-- START QUOTED PASSAGE --

Boost logo

Boost :

From: Vladimir Prus (ghost_at_[hidden])
Date: 2004-10-21 01:21:30


Erik Wien wrote:

>> It's good to have one string class for library interoperability reasons.
>> Otherwise library A would demand utf8_string, library B would demand
>> utf16_string, and library C would demand utf32_string. No matter which
>> one you choose, you'll pay a price. (This doesn't change even if you
>> spell utf8_string as string<utf8>.)
>
> That is true. Though the strings of different encodings should be
> assignable to each other, libraries taking references to encoded_strings
> would need some conversion to be done.
>
> We have a similar problem today with basic_string<char> and
> basic_string<wchar_t>, and I think it could also be solved in a way that
> is very similar to what is done in the <string> header.

Just to clarify: the string and wstring in the standard have a huge problem:
you can't convert string to wstring in any way: there's just no appropriate
converting constructor.

-- END QUOTED PASSAGE --
-- START INFORMATION SHOWN --

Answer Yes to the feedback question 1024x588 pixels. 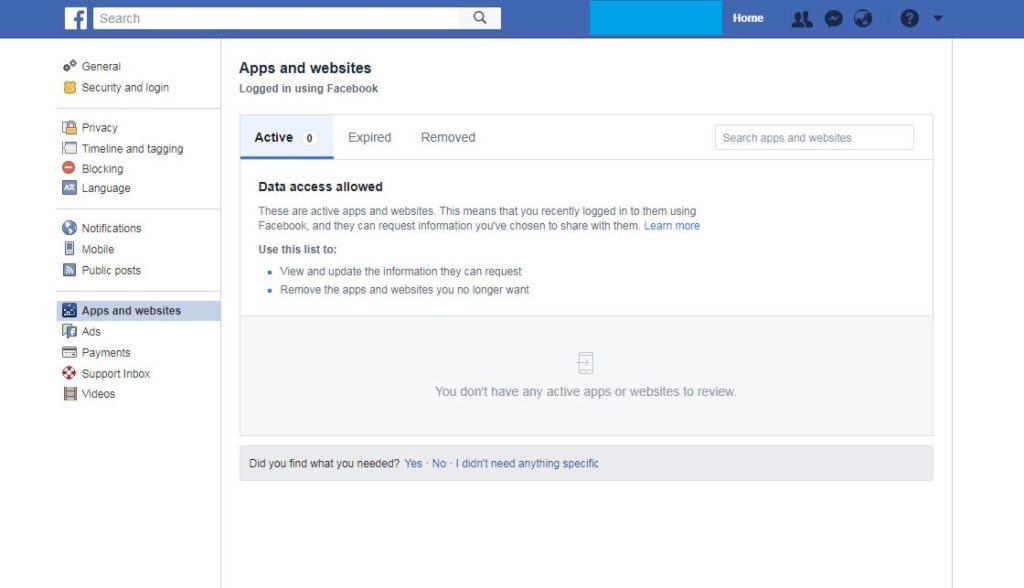413,464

-- END INFORMATION SHOWN --

REQUIRED TASKS:
1. In the Boost post about string encodings, which string type does each of libraries A, B, and C demand?
2. According to the Boost post about string encodings, why can't string be converted to wstring?
3. Carry on the Boost post about string encodings from the point where it stops.

ANSWERS:
1.
Library A: utf8_string
Library B: utf16_string
Library C: utf32_string

2. There is no appropriate converting constructor.

3.
> If we typedef a
> unicode_string or something as encoded_string<utf16>, and promote that as
> THE string class, most users would use that as their primary string
> representation, and simply be oblivious to the underlying encoding. (A
> good thing.)

That would still make it easy for a user to use some different encoding
without good reason.
 
> Advanced user could (just like we do today with basic_string) choose to
> support multiple encodings by templating their own functions on encoding
> as well.

Oh well. I just hope nobody will ever make an implementation of

   XML parser + XML Schema + XPath + XQuery + SOAP + HTML renderer

which is fully templated on string type, unless the same person speeds up
gcc by 10 times previously.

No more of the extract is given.